---- Text block
Dynamic Dunescapes at Studland Bay

Citizen science volunteers at Studland Bay

Studland Bay is changing. Dynamic Dunescapes, funded by the National Lottery Heritage Fund and the EU LIFE Programme, is a nationwide project aiming to restore sand dunes across England and Wales. At Studland, the National Trust has been busy getting this under way.

Under the Dynamic Dunescapes project, we are recreating patches of bare sand through the formation of ‘scrapes’.

This involves removing the above ground vegetation and then digging out the soil back to bare sand.

The bare sand on the scrapes will provide homes for rare plants and animals. Last year in October, twelve areas were cleared of vegetation.

The areas chosen for this work were thick in heather or gorse and had been surveyed to confirm the absence of rare plants or invertebrates.

Scrapes will come in a variety of shapes and sizes
An example of a scrape
Scrapes will come in a variety of shapes and sizes

This year in April, a smaller area within these sites will be scraped back to bare sand. The shape and size of the scrape will depend on the site. Some scrapes will be a single large area, some will be long and thin, sinuous or have multiple mini scrapes within the area.

This Summer, we will also see the return of cattle grazing to the dunes. The cows will graze the densely vegetated areas well away from the beach and the busiest paths. They will feed mainly on purple moor grass and willow in the wet areas, but they will also trample through the heather and gorse and help keep our new sandy spaces open.

Arty cows like this one herald the arrival of real ones later this year
An art work representing the cattle which will soon be grazing the dunes at Studland
Arty cows like this one herald the arrival of real ones later this year

We have chosen Red Devon cattle, which have previously grazed National Trust sites in Purbeck, because we know that they are calm and docile creatures. You may spot a distant cow if you are walking through the dunes or along the Northern Boundary footpath.

If you do see the cattle, please do not approach or disturb them and keep your dogs at a safe distance. Taking all your litter home also keeps our cows safe and our dunes beautiful.  

Why does this need to happen?

Over the past 100 years, Studland’s sand dunes have become over-vegetated and have declined in biodiversity.

Climate change, air pollution and previous overprotective management have all accelerated plant growth and seen our sand dunes slowly turn into heathland and woodland.

In the 1930s about 30 per cent of Studland Bay was bare sand, now it is just two per cent.

The aim of Dynamic Dunescapes is to restore 15 per cent of the land back to bare sand.

Doing so will restore the mosaic landscape of our dunes and hopefully see an increase in rare wildlife that depends on sandy habitats. Species that will benefit from the project include sand lizards, meadow pipits and heath tiger beetles.
--------
§ Set tasks
1 - Name every species that the Studland Bay article says will benefit from the Dynamic Dunescapes project.
2 - Reproduce the passage of the Studland Bay article starting with "Citizen science volunteers" and going on through "plants or invertebrates.".
3 - Extend the Studland Bay article with new writing that follows on from its final sentence.
---- Record set
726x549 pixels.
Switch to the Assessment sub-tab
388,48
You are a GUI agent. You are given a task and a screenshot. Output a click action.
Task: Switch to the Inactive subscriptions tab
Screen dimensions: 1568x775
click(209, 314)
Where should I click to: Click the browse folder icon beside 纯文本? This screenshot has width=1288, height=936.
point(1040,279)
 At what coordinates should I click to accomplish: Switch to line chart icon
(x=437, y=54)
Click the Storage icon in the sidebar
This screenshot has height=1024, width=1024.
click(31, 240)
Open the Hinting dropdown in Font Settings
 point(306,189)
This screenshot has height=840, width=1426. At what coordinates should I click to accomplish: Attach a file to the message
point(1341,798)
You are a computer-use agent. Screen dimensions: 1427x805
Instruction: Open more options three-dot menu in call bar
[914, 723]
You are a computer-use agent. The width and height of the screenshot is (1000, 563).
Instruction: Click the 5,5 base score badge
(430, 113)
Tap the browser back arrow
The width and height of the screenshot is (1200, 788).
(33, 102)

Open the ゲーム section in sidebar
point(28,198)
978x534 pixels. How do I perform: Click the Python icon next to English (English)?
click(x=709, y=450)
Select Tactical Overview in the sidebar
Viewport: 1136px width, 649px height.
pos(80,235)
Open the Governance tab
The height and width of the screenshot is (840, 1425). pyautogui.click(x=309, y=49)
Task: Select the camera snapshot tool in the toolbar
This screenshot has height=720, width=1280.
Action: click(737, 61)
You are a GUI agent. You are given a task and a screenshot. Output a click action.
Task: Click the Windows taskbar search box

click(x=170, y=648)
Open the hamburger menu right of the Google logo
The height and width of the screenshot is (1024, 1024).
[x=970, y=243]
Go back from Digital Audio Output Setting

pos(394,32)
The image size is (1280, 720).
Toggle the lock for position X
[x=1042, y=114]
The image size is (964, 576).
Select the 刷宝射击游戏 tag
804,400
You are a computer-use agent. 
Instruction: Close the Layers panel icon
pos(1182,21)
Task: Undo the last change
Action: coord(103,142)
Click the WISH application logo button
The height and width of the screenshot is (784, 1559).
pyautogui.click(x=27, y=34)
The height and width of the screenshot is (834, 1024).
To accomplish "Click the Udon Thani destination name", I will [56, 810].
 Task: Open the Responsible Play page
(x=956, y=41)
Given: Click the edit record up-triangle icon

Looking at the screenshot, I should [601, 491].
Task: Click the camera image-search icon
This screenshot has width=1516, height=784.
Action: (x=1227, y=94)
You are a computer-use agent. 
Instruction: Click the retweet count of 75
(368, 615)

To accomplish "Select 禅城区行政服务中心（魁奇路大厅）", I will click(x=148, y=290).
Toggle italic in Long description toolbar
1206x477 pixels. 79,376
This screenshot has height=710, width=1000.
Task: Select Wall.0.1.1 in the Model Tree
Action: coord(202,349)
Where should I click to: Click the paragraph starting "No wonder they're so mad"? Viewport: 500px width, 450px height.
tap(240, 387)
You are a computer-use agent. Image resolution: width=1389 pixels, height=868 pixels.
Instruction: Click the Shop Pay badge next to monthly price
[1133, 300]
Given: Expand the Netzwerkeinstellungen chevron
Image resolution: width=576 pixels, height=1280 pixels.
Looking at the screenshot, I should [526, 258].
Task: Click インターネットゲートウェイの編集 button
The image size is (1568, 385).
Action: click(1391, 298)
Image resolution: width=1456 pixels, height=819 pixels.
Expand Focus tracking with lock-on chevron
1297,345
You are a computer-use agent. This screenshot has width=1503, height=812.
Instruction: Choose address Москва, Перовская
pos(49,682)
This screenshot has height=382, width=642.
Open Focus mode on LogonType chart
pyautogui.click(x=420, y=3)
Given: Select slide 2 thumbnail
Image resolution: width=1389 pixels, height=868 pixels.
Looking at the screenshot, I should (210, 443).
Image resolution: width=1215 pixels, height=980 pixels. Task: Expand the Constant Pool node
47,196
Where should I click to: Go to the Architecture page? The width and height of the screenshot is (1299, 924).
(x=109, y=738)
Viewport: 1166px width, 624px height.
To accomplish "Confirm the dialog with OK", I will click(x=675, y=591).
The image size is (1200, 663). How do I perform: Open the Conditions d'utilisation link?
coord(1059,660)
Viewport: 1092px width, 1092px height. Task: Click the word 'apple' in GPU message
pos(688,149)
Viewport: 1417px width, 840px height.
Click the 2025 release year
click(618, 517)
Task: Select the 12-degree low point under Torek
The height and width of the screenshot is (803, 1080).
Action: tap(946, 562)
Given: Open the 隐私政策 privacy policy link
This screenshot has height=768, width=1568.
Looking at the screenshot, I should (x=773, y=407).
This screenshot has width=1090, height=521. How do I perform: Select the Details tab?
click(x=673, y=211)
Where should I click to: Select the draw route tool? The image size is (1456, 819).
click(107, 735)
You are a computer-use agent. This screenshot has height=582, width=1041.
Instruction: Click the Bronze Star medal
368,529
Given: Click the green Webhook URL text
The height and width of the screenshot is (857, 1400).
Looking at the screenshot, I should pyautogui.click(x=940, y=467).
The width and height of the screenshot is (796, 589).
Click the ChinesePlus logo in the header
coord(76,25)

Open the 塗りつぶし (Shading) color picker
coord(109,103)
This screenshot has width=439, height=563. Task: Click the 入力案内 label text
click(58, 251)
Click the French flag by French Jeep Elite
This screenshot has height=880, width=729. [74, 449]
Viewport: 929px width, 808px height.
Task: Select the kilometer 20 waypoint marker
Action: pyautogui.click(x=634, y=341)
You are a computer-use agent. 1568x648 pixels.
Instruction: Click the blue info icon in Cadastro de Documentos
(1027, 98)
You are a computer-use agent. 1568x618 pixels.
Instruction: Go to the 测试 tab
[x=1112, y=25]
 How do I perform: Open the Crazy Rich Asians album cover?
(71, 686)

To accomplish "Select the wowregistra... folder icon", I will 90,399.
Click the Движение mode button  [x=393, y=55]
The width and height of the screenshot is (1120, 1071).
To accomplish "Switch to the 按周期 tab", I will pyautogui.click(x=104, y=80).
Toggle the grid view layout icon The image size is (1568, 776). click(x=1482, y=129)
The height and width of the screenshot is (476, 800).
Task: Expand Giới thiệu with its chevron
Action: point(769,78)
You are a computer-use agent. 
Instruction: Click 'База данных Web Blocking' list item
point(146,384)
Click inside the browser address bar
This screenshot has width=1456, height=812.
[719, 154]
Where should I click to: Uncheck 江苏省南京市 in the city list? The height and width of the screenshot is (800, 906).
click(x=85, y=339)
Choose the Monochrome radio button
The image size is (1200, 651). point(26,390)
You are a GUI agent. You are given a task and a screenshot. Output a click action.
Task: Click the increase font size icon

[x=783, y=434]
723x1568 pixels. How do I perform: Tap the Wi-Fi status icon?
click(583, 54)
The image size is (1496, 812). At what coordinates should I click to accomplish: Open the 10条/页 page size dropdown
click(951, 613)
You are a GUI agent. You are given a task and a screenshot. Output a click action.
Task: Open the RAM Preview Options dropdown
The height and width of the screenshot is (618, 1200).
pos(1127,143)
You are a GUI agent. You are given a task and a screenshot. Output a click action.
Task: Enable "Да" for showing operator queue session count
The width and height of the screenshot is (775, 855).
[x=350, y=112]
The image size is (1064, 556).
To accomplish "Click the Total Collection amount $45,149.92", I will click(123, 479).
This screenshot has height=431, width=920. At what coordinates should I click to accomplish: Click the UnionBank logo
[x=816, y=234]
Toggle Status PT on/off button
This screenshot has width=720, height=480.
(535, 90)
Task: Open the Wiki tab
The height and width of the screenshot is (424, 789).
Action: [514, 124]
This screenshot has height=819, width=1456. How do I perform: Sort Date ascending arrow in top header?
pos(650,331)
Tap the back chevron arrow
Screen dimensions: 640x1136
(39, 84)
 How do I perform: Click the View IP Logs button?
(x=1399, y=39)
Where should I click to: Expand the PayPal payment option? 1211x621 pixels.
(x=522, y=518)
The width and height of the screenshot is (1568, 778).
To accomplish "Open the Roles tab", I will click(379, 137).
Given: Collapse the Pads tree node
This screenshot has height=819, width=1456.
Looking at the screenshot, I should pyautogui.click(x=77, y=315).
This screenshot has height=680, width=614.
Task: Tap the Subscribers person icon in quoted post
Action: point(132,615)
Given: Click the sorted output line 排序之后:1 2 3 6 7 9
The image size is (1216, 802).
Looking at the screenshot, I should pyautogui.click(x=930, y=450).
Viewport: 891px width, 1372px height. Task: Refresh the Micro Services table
--------
§ Answers to the exercise
1 -
- Sand lizards
- Meadow pipits
- Heath tiger beetles

2 -
Citizen science volunteers at Studland Bay

Studland Bay is changing. Dynamic Dunescapes, funded by the National Lottery Heritage Fund and the EU LIFE Programme, is a nationwide project aiming to restore sand dunes across England and Wales. At Studland, the National Trust has been busy getting this under way.

Under the Dynamic Dunescapes project, we are recreating patches of bare sand through the formation of ‘scrapes’.

This involves removing the above ground vegetation and then digging out the soil back to bare sand.

The bare sand on the scrapes will provide homes for rare plants and animals. Last year in October, twelve areas were cleared of vegetation.

The areas chosen for this work were thick in heather or gorse and had been surveyed to confirm the absence of rare plants or invertebrates.

3 -
Sand lizards are just one of the species that rely on bare sandy habitats to survive
A sand lizard
Sand lizards are just one of the species that rely on bare sandy habitats to survive

To enable us to track these changes and ensure that the impact we are having is a positive one, a citizen science project is under way.

Come rain or shine, our citizen science volunteers are out recording data on the dunes. This year, we will be using the new Dynamic Dunescapes App to record data. A host of data will be recorded including dune profiling, species monitoring and quadrat surveys. 

Little Sea - a very special lake

Another big change happening is at Little Sea. This freshwater lake is very special indeed. It once supported all kinds of strange life due to the high acidity and nutrient poor, crystal-clear water.

That was until around 2005, when carp were illegally introduced. They fed on the rare aquatic plant life and churned up the lake’s sediment. The result was the water turning murky, a dramatic loss of species and a decline in overwintering birds.

Last year, a line of deflectors was installed along the eastern edge of Little Sea to reduce wave action and sediment movement.

Deflectors like this are designed to reduce wave action and sediment movement
Deflectors in Little Sea
Deflectors like this are designed to reduce wave action and sediment movement

Alone, this won't be enough, so the plan is to resume the carp removal process. Cormorants and otters will also be encouraged to inhabit the area to help us achieve our long-term ambition of keeping carp numbers as low as possible.

Want to get involved? Contact Julia Galbenu (see below) for more.

Want to find out more? Follow our Instagram page or check out the Dynamic Dunescapes website.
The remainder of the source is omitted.